## BEGIN

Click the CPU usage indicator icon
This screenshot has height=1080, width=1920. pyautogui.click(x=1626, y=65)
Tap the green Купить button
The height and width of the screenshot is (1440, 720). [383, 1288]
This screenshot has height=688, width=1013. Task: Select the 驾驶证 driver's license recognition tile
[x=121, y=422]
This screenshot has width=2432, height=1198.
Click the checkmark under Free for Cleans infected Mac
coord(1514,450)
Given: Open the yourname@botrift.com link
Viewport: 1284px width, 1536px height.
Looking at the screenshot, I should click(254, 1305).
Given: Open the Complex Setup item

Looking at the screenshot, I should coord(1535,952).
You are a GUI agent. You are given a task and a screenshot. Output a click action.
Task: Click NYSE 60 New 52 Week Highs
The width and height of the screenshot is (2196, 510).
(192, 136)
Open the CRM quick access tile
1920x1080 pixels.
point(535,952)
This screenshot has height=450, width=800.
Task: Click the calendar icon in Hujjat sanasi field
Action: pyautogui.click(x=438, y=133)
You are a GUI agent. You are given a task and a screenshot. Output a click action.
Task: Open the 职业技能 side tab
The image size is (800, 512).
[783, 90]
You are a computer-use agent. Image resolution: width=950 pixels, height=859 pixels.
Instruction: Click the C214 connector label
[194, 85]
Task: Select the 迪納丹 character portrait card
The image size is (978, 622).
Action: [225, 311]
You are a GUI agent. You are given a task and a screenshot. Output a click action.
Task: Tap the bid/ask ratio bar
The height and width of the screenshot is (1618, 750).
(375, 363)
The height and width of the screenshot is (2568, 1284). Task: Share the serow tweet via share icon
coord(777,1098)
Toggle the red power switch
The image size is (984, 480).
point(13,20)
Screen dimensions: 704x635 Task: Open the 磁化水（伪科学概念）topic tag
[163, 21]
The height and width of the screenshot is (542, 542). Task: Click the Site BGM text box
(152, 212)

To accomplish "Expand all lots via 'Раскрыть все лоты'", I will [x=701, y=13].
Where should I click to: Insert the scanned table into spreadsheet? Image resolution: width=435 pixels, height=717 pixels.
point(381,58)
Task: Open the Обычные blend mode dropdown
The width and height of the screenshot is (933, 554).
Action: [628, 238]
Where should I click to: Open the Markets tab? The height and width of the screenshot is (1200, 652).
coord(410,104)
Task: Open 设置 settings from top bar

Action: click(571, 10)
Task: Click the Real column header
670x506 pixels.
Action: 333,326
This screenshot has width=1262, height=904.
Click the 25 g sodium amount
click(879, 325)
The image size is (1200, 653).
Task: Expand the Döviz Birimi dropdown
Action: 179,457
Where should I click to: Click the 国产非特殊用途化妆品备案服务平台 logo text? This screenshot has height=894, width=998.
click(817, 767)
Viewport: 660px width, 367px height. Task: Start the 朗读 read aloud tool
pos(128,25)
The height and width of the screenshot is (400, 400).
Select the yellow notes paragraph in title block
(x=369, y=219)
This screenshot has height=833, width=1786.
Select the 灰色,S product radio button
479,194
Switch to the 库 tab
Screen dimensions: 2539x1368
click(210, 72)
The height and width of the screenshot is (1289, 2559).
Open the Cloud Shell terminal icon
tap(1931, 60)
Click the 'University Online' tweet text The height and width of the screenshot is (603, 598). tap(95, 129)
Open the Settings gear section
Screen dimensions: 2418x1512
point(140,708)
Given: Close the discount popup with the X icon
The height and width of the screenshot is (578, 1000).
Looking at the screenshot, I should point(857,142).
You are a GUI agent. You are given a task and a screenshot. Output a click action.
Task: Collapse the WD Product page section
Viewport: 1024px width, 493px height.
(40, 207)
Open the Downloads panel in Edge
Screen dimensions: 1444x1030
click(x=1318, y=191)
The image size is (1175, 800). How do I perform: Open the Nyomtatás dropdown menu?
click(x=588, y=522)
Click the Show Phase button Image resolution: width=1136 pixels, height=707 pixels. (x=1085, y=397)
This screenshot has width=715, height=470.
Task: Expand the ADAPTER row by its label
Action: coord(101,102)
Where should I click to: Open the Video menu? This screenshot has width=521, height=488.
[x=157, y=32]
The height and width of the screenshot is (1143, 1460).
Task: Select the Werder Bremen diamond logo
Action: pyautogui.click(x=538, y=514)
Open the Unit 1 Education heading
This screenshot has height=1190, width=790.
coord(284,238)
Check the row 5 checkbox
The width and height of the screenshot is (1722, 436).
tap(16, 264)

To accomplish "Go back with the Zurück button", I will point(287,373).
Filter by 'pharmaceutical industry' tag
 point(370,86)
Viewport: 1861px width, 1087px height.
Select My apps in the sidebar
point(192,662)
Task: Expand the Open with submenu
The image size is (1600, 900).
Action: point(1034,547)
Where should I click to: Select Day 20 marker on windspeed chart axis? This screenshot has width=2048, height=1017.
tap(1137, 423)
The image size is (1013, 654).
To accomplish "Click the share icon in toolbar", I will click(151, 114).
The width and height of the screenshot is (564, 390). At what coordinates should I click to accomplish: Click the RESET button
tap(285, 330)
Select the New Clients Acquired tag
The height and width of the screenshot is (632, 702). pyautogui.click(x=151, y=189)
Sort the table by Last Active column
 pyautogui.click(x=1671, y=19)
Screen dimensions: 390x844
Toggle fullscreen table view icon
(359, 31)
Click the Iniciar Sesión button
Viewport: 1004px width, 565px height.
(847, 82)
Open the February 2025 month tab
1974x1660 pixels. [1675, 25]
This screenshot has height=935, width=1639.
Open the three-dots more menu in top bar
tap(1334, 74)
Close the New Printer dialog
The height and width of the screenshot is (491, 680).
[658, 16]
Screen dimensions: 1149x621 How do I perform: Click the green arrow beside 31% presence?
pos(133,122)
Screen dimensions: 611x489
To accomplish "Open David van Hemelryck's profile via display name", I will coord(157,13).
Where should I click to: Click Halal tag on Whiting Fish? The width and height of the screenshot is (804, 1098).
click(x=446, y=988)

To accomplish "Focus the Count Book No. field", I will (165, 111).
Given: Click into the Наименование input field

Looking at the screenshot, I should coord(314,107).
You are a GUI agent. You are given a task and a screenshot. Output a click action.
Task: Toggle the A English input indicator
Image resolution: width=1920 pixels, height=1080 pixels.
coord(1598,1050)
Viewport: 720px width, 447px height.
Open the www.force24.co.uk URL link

## END

◆ TASK ◆
Format every row above as a JSON list of strings, one string per line and blank lines omitted.

◆ RESULT OF THIS EXERCISE ◆
[
  "Click the CPU usage indicator icon",
  "This screenshot has height=1080, width=1920. pyautogui.click(x=1626, y=65)",
  "Tap the green Купить button",
  "The height and width of the screenshot is (1440, 720). [383, 1288]",
  "This screenshot has height=688, width=1013. Task: Select the 驾驶证 driver's license recognition tile",
  "[x=121, y=422]",
  "This screenshot has width=2432, height=1198.",
  "Click the checkmark under Free for Cleans infected Mac",
  "coord(1514,450)",
  "Given: Open the yourname@botrift.com link",
  "Viewport: 1284px width, 1536px height.",
  "Looking at the screenshot, I should click(254, 1305).",
  "Given: Open the Complex Setup item",
  "Looking at the screenshot, I should coord(1535,952).",
  "You are a GUI agent. You are given a task and a screenshot. Output a click action.",
  "Task: Click NYSE 60 New 52 Week Highs",
  "The width and height of the screenshot is (2196, 510).",
  "(192, 136)",
  "Open the CRM quick access tile",
  "1920x1080 pixels.",
  "point(535,952)",
  "This screenshot has height=450, width=800.",
  "Task: Click the calendar icon in Hujjat sanasi field",
  "Action: pyautogui.click(x=438, y=133)",
  "You are a GUI agent. You are given a task and a screenshot. Output a click action.",
  "Task: Open the 职业技能 side tab",
  "The image size is (800, 512).",
  "[783, 90]",
  "You are a computer-use agent. Image resolution: width=950 pixels, height=859 pixels.",
  "Instruction: Click the C214 connector label",
  "[194, 85]",
  "Task: Select the 迪納丹 character portrait card",
  "The image size is (978, 622).",
  "Action: [225, 311]",
  "You are a GUI agent. You are given a task and a screenshot. Output a click action.",
  "Task: Tap the bid/ask ratio bar",
  "The height and width of the screenshot is (1618, 750).",
  "(375, 363)",
  "The height and width of the screenshot is (2568, 1284). Task: Share the serow tweet via share icon",
  "coord(777,1098)",
  "Toggle the red power switch",
  "The image size is (984, 480).",
  "point(13,20)",
  "Screen dimensions: 704x635 Task: Open the 磁化水（伪科学概念）topic tag",
  "[163, 21]",
  "The height and width of the screenshot is (542, 542). Task: Click the Site BGM text box",
  "(152, 212)",
  "To accomplish \"Expand all lots via 'Раскрыть все лоты'\", I will [x=701, y=13].",
  "Where should I click to: Insert the scanned table into spreadsheet? Image resolution: width=435 pixels, height=717 pixels.",
  "point(381,58)",
  "Task: Open the Обычные blend mode dropdown",
  "The width and height of the screenshot is (933, 554).",
  "Action: [628, 238]",
  "Where should I click to: Open the Markets tab? The height and width of the screenshot is (1200, 652).",
  "coord(410,104)",
  "Task: Open 设置 settings from top bar",
  "Action: click(571, 10)",
  "Task: Click the Real column header",
  "670x506 pixels.",
  "Action: 333,326",
  "This screenshot has width=1262, height=904.",
  "Click the 25 g sodium amount",
  "click(879, 325)",
  "The image size is (1200, 653).",
  "Task: Expand the Döviz Birimi dropdown",
  "Action: 179,457",
  "Where should I click to: Click the 国产非特殊用途化妆品备案服务平台 logo text? This screenshot has height=894, width=998.",
  "click(817, 767)",
  "Viewport: 660px width, 367px height. Task: Start the 朗读 read aloud tool",
  "pos(128,25)",
  "The height and width of the screenshot is (400, 400).",
  "Select the yellow notes paragraph in title block",
  "(x=369, y=219)",
  "This screenshot has height=833, width=1786.",
  "Select the 灰色,S product radio button",
  "479,194",
  "Switch to the 库 tab",
  "Screen dimensions: 2539x1368",
  "click(210, 72)",
  "The height and width of the screenshot is (1289, 2559).",
  "Open the Cloud Shell terminal icon",
  "tap(1931, 60)",
  "Click the 'University Online' tweet text The height and width of the screenshot is (603, 598). tap(95, 129)",
  "Open the Settings gear section",
  "Screen dimensions: 2418x1512",
  "point(140,708)",
  "Given: Close the discount popup with the X icon",
  "The height and width of the screenshot is (578, 1000).",
  "Looking at the screenshot, I should point(857,142).",
  "You are a GUI agent. You are given a task and a screenshot. Output a click action.",
  "Task: Collapse the WD Product page section",
  "Viewport: 1024px width, 493px height.",
  "(40, 207)",
  "Open the Downloads panel in Edge",
  "Screen dimensions: 1444x1030",
  "click(x=1318, y=191)",
  "The image size is (1175, 800). How do I perform: Open the Nyomtatás dropdown menu?",
  "click(x=588, y=522)",
  "Click the Show Phase button Image resolution: width=1136 pixels, height=707 pixels. (x=1085, y=397)",
  "This screenshot has width=715, height=470.",
  "Task: Expand the ADAPTER row by its label",
  "Action: coord(101,102)",
  "Where should I click to: Open the Video menu? This screenshot has width=521, height=488.",
  "[x=157, y=32]",
  "The height and width of the screenshot is (1143, 1460).",
  "Task: Select the Werder Bremen diamond logo",
  "Action: pyautogui.click(x=538, y=514)",
  "Open the Unit 1 Education heading",
  "This screenshot has height=1190, width=790.",
  "coord(284,238)",
  "Check the row 5 checkbox",
  "The width and height of the screenshot is (1722, 436).",
  "tap(16, 264)",
  "To accomplish \"Go back with the Zurück button\", I will point(287,373).",
  "Filter by 'pharmaceutical industry' tag",
  " point(370,86)",
  "Viewport: 1861px width, 1087px height.",
  "Select My apps in the sidebar",
  "point(192,662)",
  "Task: Expand the Open with submenu",
  "The image size is (1600, 900).",
  "Action: point(1034,547)",
  "Where should I click to: Select Day 20 marker on windspeed chart axis? This screenshot has width=2048, height=1017.",
  "tap(1137, 423)",
  "The image size is (1013, 654).",
  "To accomplish \"Click the share icon in toolbar\", I will click(151, 114).",
  "The width and height of the screenshot is (564, 390). At what coordinates should I click to accomplish: Click the RESET button",
  "tap(285, 330)",
  "Select the New Clients Acquired tag",
  "The height and width of the screenshot is (632, 702). pyautogui.click(x=151, y=189)",
  "Sort the table by Last Active column",
  " pyautogui.click(x=1671, y=19)",
  "Screen dimensions: 390x844",
  "Toggle fullscreen table view icon",
  "(359, 31)",
  "Click the Iniciar Sesión button",
  "Viewport: 1004px width, 565px height.",
  "(847, 82)",
  "Open the February 2025 month tab",
  "1974x1660 pixels. [1675, 25]",
  "This screenshot has height=935, width=1639.",
  "Open the three-dots more menu in top bar",
  "tap(1334, 74)",
  "Close the New Printer dialog",
  "The height and width of the screenshot is (491, 680).",
  "[658, 16]",
  "Screen dimensions: 1149x621 How do I perform: Click the green arrow beside 31% presence?",
  "pos(133,122)",
  "Screen dimensions: 611x489",
  "To accomplish \"Open David van Hemelryck's profile via display name\", I will coord(157,13).",
  "Where should I click to: Click Halal tag on Whiting Fish? The width and height of the screenshot is (804, 1098).",
  "click(x=446, y=988)",
  "To accomplish \"Focus the Count Book No. field\", I will (165, 111).",
  "Given: Click into the Наименование input field",
  "Looking at the screenshot, I should coord(314,107).",
  "You are a GUI agent. You are given a task and a screenshot. Output a click action.",
  "Task: Toggle the A English input indicator",
  "Image resolution: width=1920 pixels, height=1080 pixels.",
  "coord(1598,1050)",
  "Viewport: 720px width, 447px height.",
  "Open the www.force24.co.uk URL link"
]